Transcribe only what runs from the line including "The image size is (2347, 1466)." through the last line of the entries, exactly as it appears.

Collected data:
"""

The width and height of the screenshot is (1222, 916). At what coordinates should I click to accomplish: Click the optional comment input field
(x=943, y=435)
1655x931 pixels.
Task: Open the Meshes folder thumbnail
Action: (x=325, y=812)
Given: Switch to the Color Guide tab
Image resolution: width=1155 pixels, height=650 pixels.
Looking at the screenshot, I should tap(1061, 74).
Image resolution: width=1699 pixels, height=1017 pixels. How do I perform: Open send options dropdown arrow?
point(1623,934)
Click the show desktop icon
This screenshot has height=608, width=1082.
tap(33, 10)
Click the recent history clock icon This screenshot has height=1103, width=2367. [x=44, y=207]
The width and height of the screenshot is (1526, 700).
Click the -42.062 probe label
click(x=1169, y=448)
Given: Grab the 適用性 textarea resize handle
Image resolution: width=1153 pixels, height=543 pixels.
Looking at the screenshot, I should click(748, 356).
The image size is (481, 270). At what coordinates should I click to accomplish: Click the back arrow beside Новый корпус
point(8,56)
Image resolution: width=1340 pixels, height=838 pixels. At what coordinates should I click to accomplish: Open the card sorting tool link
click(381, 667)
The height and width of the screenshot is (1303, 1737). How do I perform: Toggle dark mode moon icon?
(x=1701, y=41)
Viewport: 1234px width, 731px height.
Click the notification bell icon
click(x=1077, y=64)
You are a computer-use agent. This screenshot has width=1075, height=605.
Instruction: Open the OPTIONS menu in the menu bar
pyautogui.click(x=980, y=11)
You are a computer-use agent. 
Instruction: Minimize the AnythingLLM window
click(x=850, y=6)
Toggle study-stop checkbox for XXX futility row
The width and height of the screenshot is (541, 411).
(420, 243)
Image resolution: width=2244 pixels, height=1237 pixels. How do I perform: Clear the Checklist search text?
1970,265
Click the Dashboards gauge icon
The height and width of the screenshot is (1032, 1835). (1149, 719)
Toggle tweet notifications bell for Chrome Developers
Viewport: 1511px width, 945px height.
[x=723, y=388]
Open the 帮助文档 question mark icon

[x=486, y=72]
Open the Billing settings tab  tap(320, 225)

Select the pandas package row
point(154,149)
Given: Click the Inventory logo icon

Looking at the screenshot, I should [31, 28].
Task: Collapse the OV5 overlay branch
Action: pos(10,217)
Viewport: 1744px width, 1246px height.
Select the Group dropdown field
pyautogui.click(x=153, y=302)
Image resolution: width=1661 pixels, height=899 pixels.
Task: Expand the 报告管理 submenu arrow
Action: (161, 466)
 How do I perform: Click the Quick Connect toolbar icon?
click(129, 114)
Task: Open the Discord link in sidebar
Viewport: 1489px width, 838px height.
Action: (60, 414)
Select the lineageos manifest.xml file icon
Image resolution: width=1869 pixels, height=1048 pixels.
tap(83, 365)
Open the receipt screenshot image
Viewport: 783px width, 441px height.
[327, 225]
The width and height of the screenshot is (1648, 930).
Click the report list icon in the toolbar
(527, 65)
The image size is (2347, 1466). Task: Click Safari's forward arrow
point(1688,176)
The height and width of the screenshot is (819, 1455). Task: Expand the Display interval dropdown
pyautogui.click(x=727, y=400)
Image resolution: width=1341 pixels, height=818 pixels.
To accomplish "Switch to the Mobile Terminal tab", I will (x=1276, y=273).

"""

Answer to the exercise =
The image size is (2347, 1466). Task: Click Safari's forward arrow
point(1688,176)
The height and width of the screenshot is (819, 1455). Task: Expand the Display interval dropdown
pyautogui.click(x=727, y=400)
Image resolution: width=1341 pixels, height=818 pixels.
To accomplish "Switch to the Mobile Terminal tab", I will (x=1276, y=273).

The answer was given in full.